Your objective:
A verbatim reproduction of every entry is the expected answer.

::::

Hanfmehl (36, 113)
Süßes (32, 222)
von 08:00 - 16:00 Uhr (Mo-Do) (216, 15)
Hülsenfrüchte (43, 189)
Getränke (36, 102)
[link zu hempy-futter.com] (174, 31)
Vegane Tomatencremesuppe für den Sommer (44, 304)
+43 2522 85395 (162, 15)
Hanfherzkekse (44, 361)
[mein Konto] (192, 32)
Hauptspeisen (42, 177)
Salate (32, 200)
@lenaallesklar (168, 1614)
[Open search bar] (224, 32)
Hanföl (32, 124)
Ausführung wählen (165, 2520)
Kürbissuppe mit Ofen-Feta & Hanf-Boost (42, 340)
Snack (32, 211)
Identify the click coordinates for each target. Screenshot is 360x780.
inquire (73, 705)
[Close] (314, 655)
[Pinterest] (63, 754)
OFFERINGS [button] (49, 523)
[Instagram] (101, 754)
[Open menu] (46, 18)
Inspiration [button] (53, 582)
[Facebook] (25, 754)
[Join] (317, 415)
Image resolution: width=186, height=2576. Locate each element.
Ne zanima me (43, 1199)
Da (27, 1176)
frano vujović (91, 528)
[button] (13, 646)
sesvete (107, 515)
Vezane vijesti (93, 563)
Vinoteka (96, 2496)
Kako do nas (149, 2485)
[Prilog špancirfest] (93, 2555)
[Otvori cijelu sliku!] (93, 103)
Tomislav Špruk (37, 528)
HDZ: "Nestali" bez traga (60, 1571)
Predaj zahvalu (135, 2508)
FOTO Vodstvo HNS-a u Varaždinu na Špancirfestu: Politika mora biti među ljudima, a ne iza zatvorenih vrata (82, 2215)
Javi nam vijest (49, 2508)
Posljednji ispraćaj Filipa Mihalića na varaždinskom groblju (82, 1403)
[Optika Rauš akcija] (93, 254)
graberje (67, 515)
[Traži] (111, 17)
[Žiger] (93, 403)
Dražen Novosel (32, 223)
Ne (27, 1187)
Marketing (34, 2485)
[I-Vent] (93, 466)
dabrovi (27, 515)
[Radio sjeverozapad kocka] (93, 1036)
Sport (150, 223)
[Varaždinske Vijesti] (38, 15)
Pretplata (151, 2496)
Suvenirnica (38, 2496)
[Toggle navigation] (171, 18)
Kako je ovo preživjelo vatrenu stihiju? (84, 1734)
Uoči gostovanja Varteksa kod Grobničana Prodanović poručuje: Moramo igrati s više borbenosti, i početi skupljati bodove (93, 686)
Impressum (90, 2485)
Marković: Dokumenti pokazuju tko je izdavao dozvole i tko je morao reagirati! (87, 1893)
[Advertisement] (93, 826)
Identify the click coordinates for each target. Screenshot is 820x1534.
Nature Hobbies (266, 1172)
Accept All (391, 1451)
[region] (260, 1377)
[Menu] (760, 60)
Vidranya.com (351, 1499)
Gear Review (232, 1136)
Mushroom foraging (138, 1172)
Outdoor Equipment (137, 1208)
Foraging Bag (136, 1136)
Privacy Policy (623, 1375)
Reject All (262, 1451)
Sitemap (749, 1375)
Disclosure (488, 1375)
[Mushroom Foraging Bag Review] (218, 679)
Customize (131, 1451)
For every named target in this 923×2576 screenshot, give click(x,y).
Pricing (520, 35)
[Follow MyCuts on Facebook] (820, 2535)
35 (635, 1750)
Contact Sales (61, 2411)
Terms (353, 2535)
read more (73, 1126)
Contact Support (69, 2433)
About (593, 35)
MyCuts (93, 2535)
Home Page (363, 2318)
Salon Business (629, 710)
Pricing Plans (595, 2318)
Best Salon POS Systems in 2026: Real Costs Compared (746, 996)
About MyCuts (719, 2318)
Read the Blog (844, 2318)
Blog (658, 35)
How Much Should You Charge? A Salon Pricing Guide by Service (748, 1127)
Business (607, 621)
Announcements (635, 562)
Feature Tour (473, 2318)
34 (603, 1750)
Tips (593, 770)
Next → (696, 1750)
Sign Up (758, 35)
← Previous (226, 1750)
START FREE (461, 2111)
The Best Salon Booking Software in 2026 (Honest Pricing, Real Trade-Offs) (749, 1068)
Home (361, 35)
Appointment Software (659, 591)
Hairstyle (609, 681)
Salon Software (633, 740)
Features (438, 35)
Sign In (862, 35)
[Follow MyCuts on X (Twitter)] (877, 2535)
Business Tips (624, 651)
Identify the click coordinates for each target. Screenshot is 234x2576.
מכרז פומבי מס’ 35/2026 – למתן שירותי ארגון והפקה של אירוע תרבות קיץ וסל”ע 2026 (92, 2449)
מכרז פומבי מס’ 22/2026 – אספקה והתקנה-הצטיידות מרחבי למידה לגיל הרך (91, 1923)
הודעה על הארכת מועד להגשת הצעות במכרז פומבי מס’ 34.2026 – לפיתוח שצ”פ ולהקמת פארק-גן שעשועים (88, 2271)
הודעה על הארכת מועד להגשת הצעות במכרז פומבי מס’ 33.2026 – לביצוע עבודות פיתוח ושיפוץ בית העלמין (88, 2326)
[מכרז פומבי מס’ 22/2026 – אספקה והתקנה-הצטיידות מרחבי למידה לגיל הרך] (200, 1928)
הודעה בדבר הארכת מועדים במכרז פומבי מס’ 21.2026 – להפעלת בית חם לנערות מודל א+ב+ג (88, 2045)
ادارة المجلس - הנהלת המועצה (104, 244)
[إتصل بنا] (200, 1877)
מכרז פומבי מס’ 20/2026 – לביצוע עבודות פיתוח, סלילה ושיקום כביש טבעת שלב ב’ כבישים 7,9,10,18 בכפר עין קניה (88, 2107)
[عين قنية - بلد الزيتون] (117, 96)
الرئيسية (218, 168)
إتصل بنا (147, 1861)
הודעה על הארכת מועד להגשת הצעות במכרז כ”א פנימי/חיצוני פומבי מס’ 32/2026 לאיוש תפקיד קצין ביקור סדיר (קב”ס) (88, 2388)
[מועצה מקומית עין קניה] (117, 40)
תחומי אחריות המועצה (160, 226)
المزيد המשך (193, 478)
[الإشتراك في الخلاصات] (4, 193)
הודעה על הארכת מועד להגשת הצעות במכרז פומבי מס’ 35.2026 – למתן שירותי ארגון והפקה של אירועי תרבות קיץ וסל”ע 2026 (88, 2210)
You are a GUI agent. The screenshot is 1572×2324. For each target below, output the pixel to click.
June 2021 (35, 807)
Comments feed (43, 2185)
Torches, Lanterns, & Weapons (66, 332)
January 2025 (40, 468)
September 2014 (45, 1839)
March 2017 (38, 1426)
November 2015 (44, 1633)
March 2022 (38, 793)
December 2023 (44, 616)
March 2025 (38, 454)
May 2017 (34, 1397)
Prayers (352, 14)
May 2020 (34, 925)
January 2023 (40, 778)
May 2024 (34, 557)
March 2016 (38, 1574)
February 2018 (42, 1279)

::::

Written answer:
Hanfmehl (36, 113)
Süßes (32, 222)
von 08:00 - 16:00 Uhr (Mo-Do) (216, 15)
Hülsenfrüchte (43, 189)
Getränke (36, 102)
[link zu hempy-futter.com] (174, 31)
Vegane Tomatencremesuppe für den Sommer (44, 304)
+43 2522 85395 (162, 15)
Hanfherzkekse (44, 361)
[mein Konto] (192, 32)
Hauptspeisen (42, 177)
Salate (32, 200)
@lenaallesklar (168, 1614)
[Open search bar] (224, 32)
Hanföl (32, 124)
Ausführung wählen (165, 2520)
Kürbissuppe mit Ofen-Feta & Hanf-Boost (42, 340)
Snack (32, 211)
Identify the click coordinates for each target. Screenshot is 360x780.
inquire (73, 705)
[Close] (314, 655)
[Pinterest] (63, 754)
OFFERINGS [button] (49, 523)
[Instagram] (101, 754)
[Open menu] (46, 18)
Inspiration [button] (53, 582)
[Facebook] (25, 754)
[Join] (317, 415)
Image resolution: width=186, height=2576. Locate each element.
Ne zanima me (43, 1199)
Da (27, 1176)
frano vujović (91, 528)
[button] (13, 646)
sesvete (107, 515)
Vezane vijesti (93, 563)
Vinoteka (96, 2496)
Kako do nas (149, 2485)
[Prilog špancirfest] (93, 2555)
[Otvori cijelu sliku!] (93, 103)
Tomislav Špruk (37, 528)
HDZ: "Nestali" bez traga (60, 1571)
Predaj zahvalu (135, 2508)
FOTO Vodstvo HNS-a u Varaždinu na Špancirfestu: Politika mora biti među ljudima, a ne iza zatvorenih vrata (82, 2215)
Javi nam vijest (49, 2508)
Posljednji ispraćaj Filipa Mihalića na varaždinskom groblju (82, 1403)
[Optika Rauš akcija] (93, 254)
graberje (67, 515)
[Traži] (111, 17)
[Žiger] (93, 403)
Dražen Novosel (32, 223)
Ne (27, 1187)
Marketing (34, 2485)
[I-Vent] (93, 466)
dabrovi (27, 515)
[Radio sjeverozapad kocka] (93, 1036)
Sport (150, 223)
[Varaždinske Vijesti] (38, 15)
Pretplata (151, 2496)
Suvenirnica (38, 2496)
[Toggle navigation] (171, 18)
Kako je ovo preživjelo vatrenu stihiju? (84, 1734)
Uoči gostovanja Varteksa kod Grobničana Prodanović poručuje: Moramo igrati s više borbenosti, i početi skupljati bodove (93, 686)
Impressum (90, 2485)
Marković: Dokumenti pokazuju tko je izdavao dozvole i tko je morao reagirati! (87, 1893)
[Advertisement] (93, 826)
Identify the click coordinates for each target. Screenshot is 820x1534.
Nature Hobbies (266, 1172)
Accept All (391, 1451)
[region] (260, 1377)
[Menu] (760, 60)
Vidranya.com (351, 1499)
Gear Review (232, 1136)
Mushroom foraging (138, 1172)
Outdoor Equipment (137, 1208)
Foraging Bag (136, 1136)
Privacy Policy (623, 1375)
Reject All (262, 1451)
Sitemap (749, 1375)
Disclosure (488, 1375)
[Mushroom Foraging Bag Review] (218, 679)
Customize (131, 1451)
For every named target in this 923×2576 screenshot, give click(x,y).
Pricing (520, 35)
[Follow MyCuts on Facebook] (820, 2535)
35 (635, 1750)
Contact Sales (61, 2411)
Terms (353, 2535)
read more (73, 1126)
Contact Support (69, 2433)
About (593, 35)
MyCuts (93, 2535)
Home Page (363, 2318)
Salon Business (629, 710)
Pricing Plans (595, 2318)
Best Salon POS Systems in 2026: Real Costs Compared (746, 996)
About MyCuts (719, 2318)
Read the Blog (844, 2318)
Blog (658, 35)
How Much Should You Charge? A Salon Pricing Guide by Service (748, 1127)
Business (607, 621)
Announcements (635, 562)
Feature Tour (473, 2318)
34 (603, 1750)
Tips (593, 770)
Next → (696, 1750)
Sign Up (758, 35)
← Previous (226, 1750)
START FREE (461, 2111)
The Best Salon Booking Software in 2026 (Honest Pricing, Real Trade-Offs) (749, 1068)
Home (361, 35)
Appointment Software (659, 591)
Hairstyle (609, 681)
Salon Software (633, 740)
Features (438, 35)
Sign In (862, 35)
[Follow MyCuts on X (Twitter)] (877, 2535)
Business Tips (624, 651)
Identify the click coordinates for each target. Screenshot is 234x2576.
מכרז פומבי מס’ 35/2026 – למתן שירותי ארגון והפקה של אירוע תרבות קיץ וסל”ע 2026 (92, 2449)
מכרז פומבי מס’ 22/2026 – אספקה והתקנה-הצטיידות מרחבי למידה לגיל הרך (91, 1923)
הודעה על הארכת מועד להגשת הצעות במכרז פומבי מס’ 34.2026 – לפיתוח שצ”פ ולהקמת פארק-גן שעשועים (88, 2271)
הודעה על הארכת מועד להגשת הצעות במכרז פומבי מס’ 33.2026 – לביצוע עבודות פיתוח ושיפוץ בית העלמין (88, 2326)
[מכרז פומבי מס’ 22/2026 – אספקה והתקנה-הצטיידות מרחבי למידה לגיל הרך] (200, 1928)
הודעה בדבר הארכת מועדים במכרז פומבי מס’ 21.2026 – להפעלת בית חם לנערות מודל א+ב+ג (88, 2045)
ادارة المجلس - הנהלת המועצה (104, 244)
[إتصل بنا] (200, 1877)
מכרז פומבי מס’ 20/2026 – לביצוע עבודות פיתוח, סלילה ושיקום כביש טבעת שלב ב’ כבישים 7,9,10,18 בכפר עין קניה (88, 2107)
[عين قنية - بلد الزيتون] (117, 96)
الرئيسية (218, 168)
إتصل بنا (147, 1861)
הודעה על הארכת מועד להגשת הצעות במכרז כ”א פנימי/חיצוני פומבי מס’ 32/2026 לאיוש תפקיד קצין ביקור סדיר (קב”ס) (88, 2388)
[מועצה מקומית עין קניה] (117, 40)
תחומי אחריות המועצה (160, 226)
المزيد המשך (193, 478)
[الإشتراك في الخلاصات] (4, 193)
הודעה על הארכת מועד להגשת הצעות במכרז פומבי מס’ 35.2026 – למתן שירותי ארגון והפקה של אירועי תרבות קיץ וסל”ע 2026 (88, 2210)
You are a GUI agent. The screenshot is 1572×2324. For each target below, output the pixel to click.
June 2021 (35, 807)
Comments feed (43, 2185)
Torches, Lanterns, & Weapons (66, 332)
January 2025 (40, 468)
September 2014 (45, 1839)
March 2017 (38, 1426)
November 2015 (44, 1633)
March 2022 (38, 793)
December 2023 (44, 616)
March 2025 (38, 454)
May 2017 (34, 1397)
Prayers (352, 14)
May 2020 (34, 925)
January 2023 (40, 778)
May 2024 (34, 557)
March 2016 (38, 1574)
February 2018 (42, 1279)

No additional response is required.